### Task brief
Restate the entries below in full, exactly as they read, but without pictures.

### Listed records
== Segment start ==
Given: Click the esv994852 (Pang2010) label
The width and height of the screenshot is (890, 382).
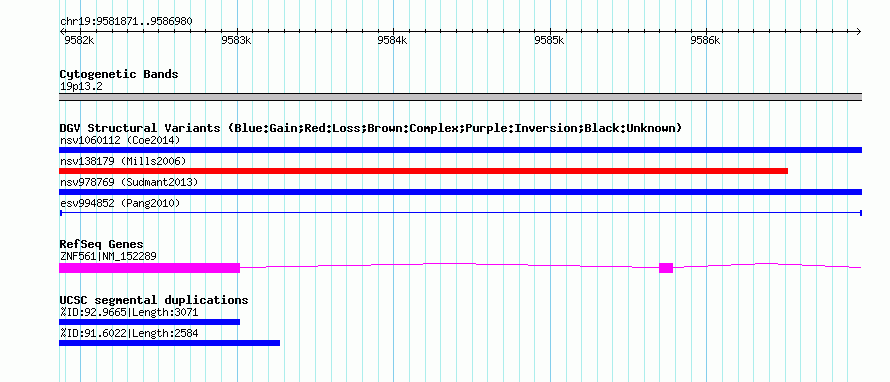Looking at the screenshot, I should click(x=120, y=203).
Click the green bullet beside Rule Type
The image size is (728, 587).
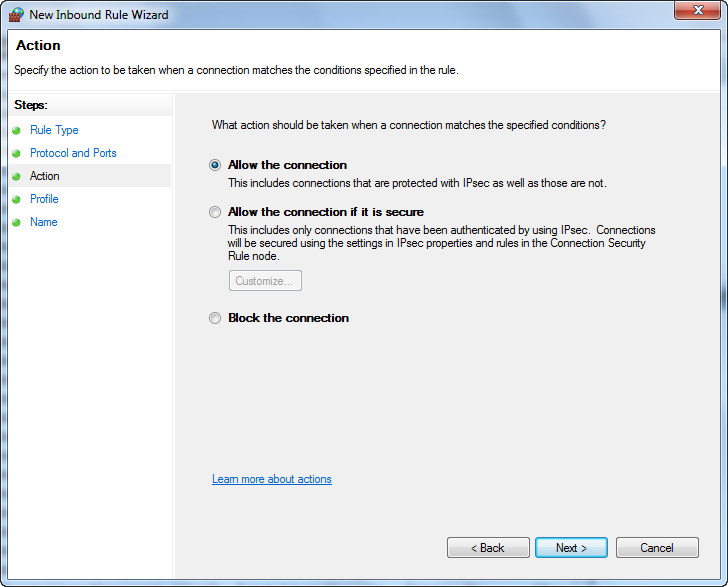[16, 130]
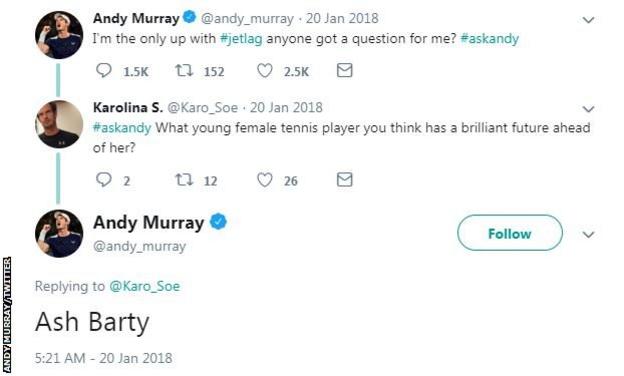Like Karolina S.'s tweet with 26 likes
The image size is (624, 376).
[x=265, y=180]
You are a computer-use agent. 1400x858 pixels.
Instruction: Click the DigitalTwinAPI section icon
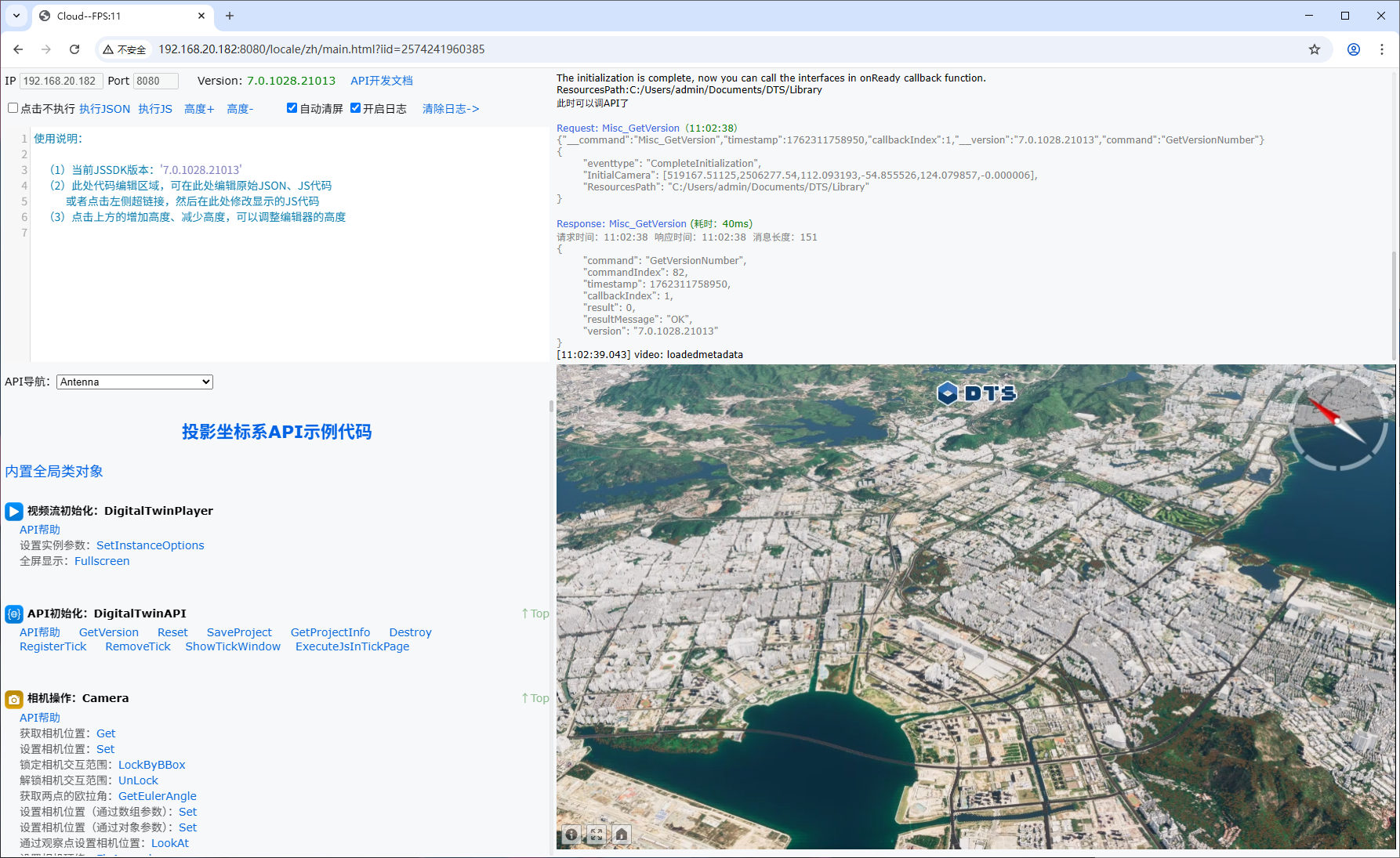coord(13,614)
== Segment end ==
### Task answer
Given: Click the esv994852 (Pang2010) label
The width and height of the screenshot is (890, 382).
Looking at the screenshot, I should click(x=120, y=203).
Click the green bullet beside Rule Type
The image size is (728, 587).
[16, 130]
Like Karolina S.'s tweet with 26 likes
The image size is (624, 376).
[x=265, y=180]
You are a computer-use agent. 1400x858 pixels.
Instruction: Click the DigitalTwinAPI section icon
coord(13,614)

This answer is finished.